Axactor ASA (FRA:2LJ) Q3 2024 Earnings Call Highlights: Navigating Revenue Growth Amidst Cost ...

En este artículo:

  • Gross Revenue: Increased by 2% year over year.

  • Cash Flow: Cash every day up 6% year over year, reaching EUR59 million for the quarter.

  • EBITDA: Ended at EUR7 million, down from EUR34 million last year, with a margin level of 48%.

  • Operating Expenses: Down EUR2 million or 5% year over year.

  • Contribution Margin: Ended at 76%, down from 78% in Q3 last year.

  • Total Income: Ended at EUR55 million, down from EUR64 million in Q3 2023.

  • Return on Equity (ROE): Came in at 3% on a 12-month rolling basis.

  • Investment: EUR30 million invested in Q3, with year-to-date investments at EUR94 million.

  • Interest Rates: 8% of net interest-bearing debt is hedged as of Q3.

Release Date: October 31, 2024

For the complete transcript of the earnings call, please refer to the full earnings call transcript.

Positive Points

  • Gross revenue increased by 2% year over year, supported by a small portfolio sale in Spain.

  • Cash EBITDA rose by 6% year over year, reaching EUR 59 million for the quarter.

  • Operating expenses were reduced by EUR 2 million or 5% year over year, demonstrating effective cost control.

  • The company aims to invest up to EUR 150 million for the year, with year-to-date investments at EUR 94 million.

  • The Triple C segment experienced a 6% revenue growth, driven by strong performance in Norway, Spain, and Germany.

Negative Points

  • Gross revenue declined by 3% year over year when adjusted for the portfolio sale in Spain.

  • EBITDA decreased significantly to EUR 7 million from EUR 34 million last year, with a margin of 48%.

  • The annualized return on equity in Italy was 0%, impacted by high interest rates and a challenging collection environment.

  • Total income at the group level decreased to EUR 55 million from EUR 64 million in Q3 2023, affected by negative revaluations and higher amortization rates.

  • The company faces cost pressures from increasing salaries, IT licenses, and office rents, necessitating ongoing cost reduction measures.

Q & A Highlights

Q: How are the portfolios purchased in recent years performing, and is the under-collection issue related to specific vintages?
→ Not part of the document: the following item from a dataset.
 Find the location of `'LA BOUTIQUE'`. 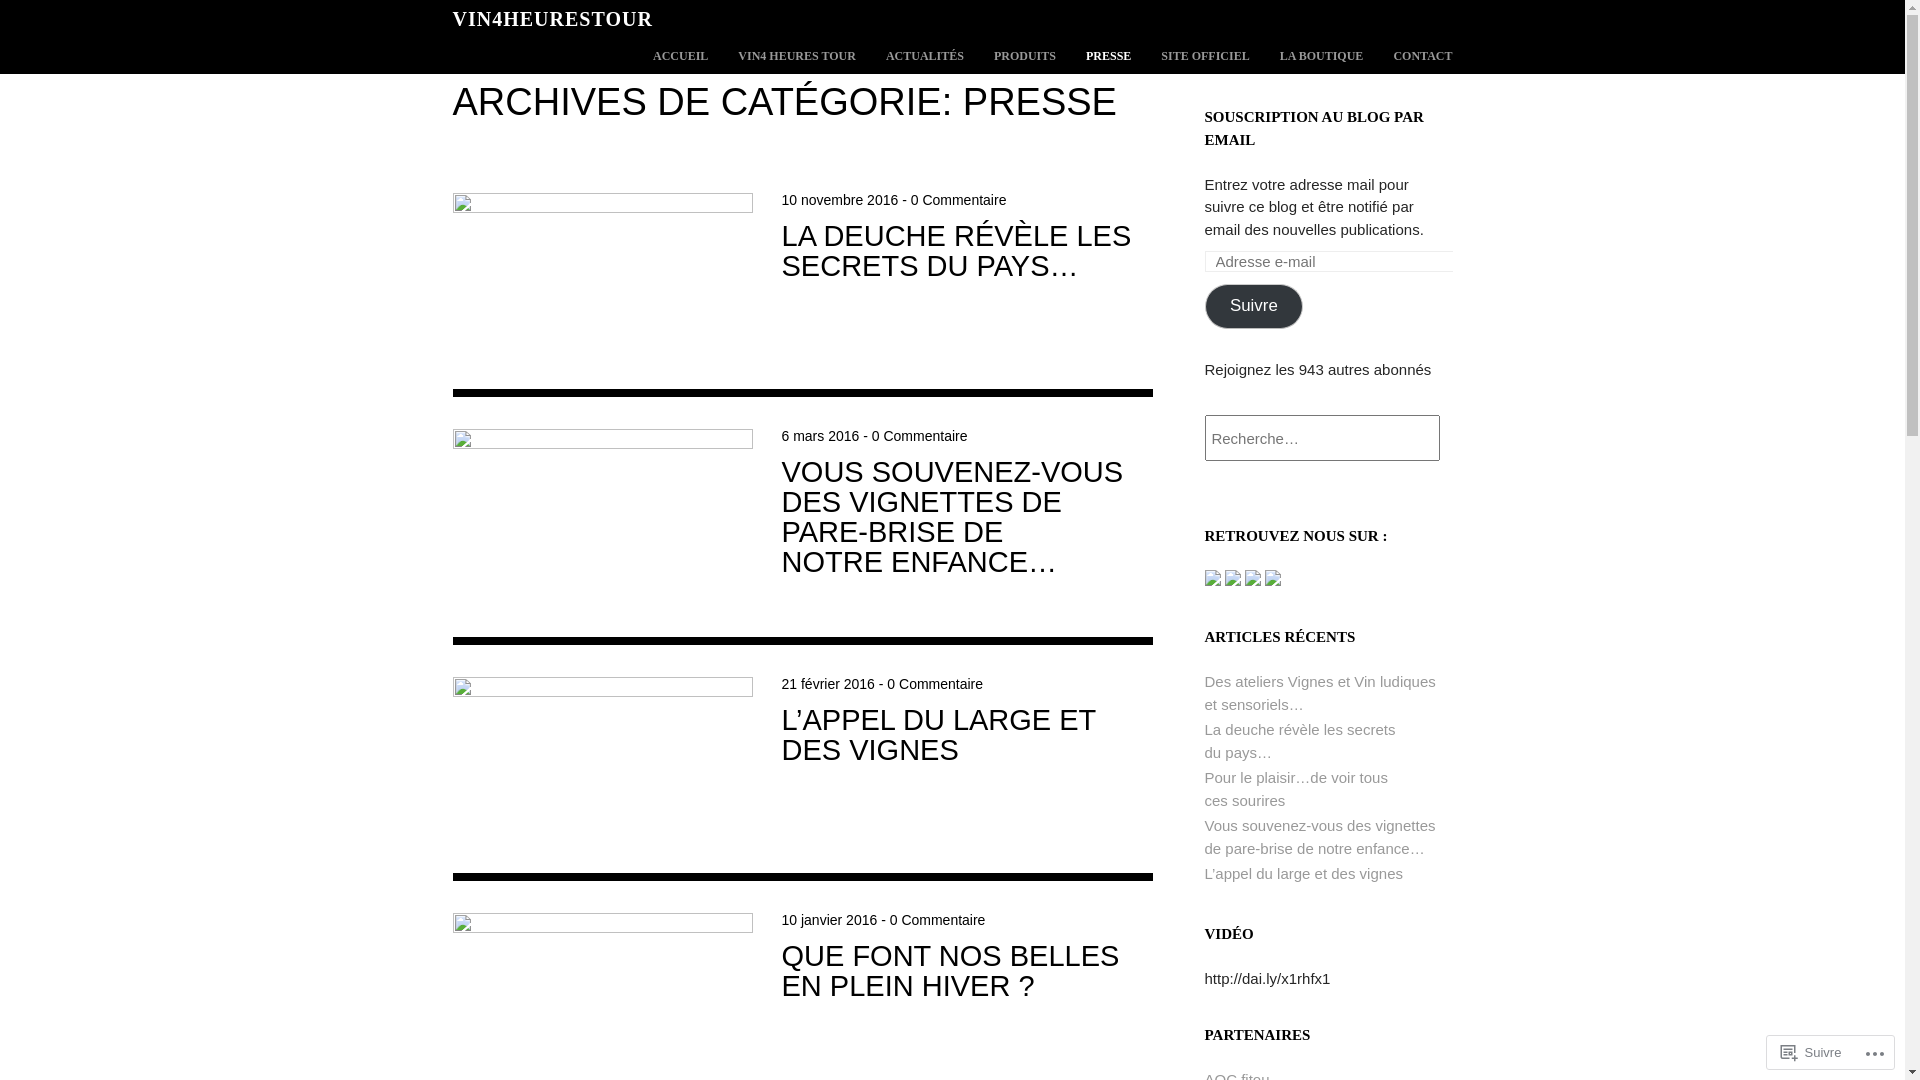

What is the risk of impairment if under-collection continues? A: The under-collection issue is primarily a vintage problem, mainly affecting portfolios acquired from 2016 to 2020. If the collection performance remains at 90%, more portfolios may require revaluation and potential impairment. The risk of impairment depends on Q4 collections. Regarding the Interest Coverage Ratio (ICR), there is limited headroom, and mitigating actions are being considered, such as improving collections and buying accretive portfolios.